The Anti-Inflammatory
Lysine-Proline-Valine (alpha-MSH fragment)
KPV is a tripeptide (Lys-Pro-Val) derived from the C-terminal sequence of alpha-melanocyte stimulating hormone (alpha-MSH). Despite being only three amino acids long, KPV retains the potent anti-inflammatory properties of the parent hormone without its pigmentation effects. It has shown particular promise for inflammatory bowel disease, skin inflammation, and antimicrobial applications.
KPV exerts its anti-inflammatory effects by inhibiting NF-kB activation and modulating inflammatory cytokine production. It can enter cells and directly interact with intracellular inflammatory signaling pathways.

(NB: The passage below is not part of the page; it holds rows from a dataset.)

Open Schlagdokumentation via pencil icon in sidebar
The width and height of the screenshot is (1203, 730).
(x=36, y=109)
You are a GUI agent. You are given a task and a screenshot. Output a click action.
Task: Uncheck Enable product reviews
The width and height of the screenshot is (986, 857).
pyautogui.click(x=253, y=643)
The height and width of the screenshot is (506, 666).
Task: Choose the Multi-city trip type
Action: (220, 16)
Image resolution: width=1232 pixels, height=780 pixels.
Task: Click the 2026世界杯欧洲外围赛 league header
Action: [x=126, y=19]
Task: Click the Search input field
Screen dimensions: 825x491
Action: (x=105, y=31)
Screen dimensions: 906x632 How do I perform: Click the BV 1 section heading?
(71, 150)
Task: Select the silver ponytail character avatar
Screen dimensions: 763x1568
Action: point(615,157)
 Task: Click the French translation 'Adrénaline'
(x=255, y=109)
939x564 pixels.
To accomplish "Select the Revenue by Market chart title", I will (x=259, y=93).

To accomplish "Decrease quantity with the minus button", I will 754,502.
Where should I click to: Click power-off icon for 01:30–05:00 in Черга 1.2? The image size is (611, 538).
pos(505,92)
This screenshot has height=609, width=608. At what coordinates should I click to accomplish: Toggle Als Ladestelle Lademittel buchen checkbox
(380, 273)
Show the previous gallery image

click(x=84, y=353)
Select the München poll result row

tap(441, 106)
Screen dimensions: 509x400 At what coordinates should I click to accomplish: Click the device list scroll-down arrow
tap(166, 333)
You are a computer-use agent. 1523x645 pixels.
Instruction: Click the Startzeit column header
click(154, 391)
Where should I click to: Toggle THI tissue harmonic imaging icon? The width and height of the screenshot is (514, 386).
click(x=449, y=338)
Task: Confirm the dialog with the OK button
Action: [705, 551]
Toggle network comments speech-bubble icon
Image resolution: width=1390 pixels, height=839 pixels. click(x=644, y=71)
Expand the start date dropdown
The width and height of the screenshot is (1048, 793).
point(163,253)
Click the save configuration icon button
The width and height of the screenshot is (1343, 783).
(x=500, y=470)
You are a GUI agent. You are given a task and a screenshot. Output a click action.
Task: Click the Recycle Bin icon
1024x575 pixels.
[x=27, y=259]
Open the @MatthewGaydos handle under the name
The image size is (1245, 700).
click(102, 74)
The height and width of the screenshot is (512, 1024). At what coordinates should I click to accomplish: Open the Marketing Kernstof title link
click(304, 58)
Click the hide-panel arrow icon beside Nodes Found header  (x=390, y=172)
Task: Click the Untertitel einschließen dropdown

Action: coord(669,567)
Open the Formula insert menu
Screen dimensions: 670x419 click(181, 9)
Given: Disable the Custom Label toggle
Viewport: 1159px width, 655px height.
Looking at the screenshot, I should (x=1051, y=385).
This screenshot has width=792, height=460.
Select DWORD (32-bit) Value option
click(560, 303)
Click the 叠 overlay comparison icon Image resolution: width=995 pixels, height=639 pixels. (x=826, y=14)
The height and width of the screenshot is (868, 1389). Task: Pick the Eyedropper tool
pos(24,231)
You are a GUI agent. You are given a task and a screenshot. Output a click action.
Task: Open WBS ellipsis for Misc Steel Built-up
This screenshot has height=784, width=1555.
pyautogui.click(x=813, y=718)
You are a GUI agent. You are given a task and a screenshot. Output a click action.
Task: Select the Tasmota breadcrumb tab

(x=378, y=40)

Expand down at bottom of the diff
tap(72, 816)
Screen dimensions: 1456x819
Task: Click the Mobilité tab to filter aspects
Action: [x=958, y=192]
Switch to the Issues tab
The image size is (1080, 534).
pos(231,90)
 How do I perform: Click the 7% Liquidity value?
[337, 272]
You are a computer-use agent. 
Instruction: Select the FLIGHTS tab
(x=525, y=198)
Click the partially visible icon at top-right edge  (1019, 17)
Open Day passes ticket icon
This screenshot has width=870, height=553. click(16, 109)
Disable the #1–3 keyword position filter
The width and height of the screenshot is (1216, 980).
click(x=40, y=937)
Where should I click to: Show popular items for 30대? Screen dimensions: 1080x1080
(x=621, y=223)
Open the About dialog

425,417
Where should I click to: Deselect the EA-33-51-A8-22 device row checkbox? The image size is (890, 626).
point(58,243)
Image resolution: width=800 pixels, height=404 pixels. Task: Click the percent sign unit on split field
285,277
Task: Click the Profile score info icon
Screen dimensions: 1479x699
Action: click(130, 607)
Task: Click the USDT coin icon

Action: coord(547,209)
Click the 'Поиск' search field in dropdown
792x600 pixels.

Inhibits NF-kB nuclear translocation, preventing the activation of the master inflammatory transcription factor and reducing production of pro-inflammatory mediators.
Suppresses production of TNF-alpha, IL-6, IL-1beta, and other pro-inflammatory cytokines by activated immune cells.
Penetrates cell membranes due to its small size, allowing direct intracellular anti-inflammatory action beyond receptor-mediated effects.
Demonstrates antimicrobial properties against Staphylococcus aureus and Candida species, providing dual anti-inflammatory and anti-infective benefits.
Research demonstrates significant reduction in inflammatory markers through NF-kB inhibition, with effects comparable to or exceeding traditional anti-inflammatory agents in preclinical models.
Particularly promising for inflammatory bowel conditions, with preclinical evidence showing reduced colonic inflammation and improved mucosal healing.
Shows potential for inflammatory skin conditions through both anti-inflammatory and antimicrobial actions at the skin level.
Direct antimicrobial activity against common pathogens provides additional therapeutic value beyond inflammation reduction.
KPV significantly reduced colonic inflammation in experimental colitis models, with effects comparable to established anti-inflammatory treatments and improved mucosal healing.
Oral administration of KPV-loaded nanoparticles demonstrated targeted delivery to inflamed intestinal tissue with significant reduction in inflammatory markers.
KPV demonstrated antimicrobial activity against S. aureus and C. albicans through direct membrane disruption and intracellular mechanisms.
KPV is derived from a naturally occurring hormone fragment and has shown a favorable safety profile in preclinical studies. Its small tripeptide structure is rapidly metabolized into naturally occurring amino acids. Human clinical trial data is still limited.
Research Status
KPV has promising preclinical data, particularly for inflammatory bowel conditions and skin inflammation. Human clinical trials are in early stages. The compound benefits from the extensive research on its parent molecule, alpha-MSH.
Regulatory Note
KPV is not FDA-approved. Available as a research compound through select compounding pharmacies. Its regulatory pathway is still being defined.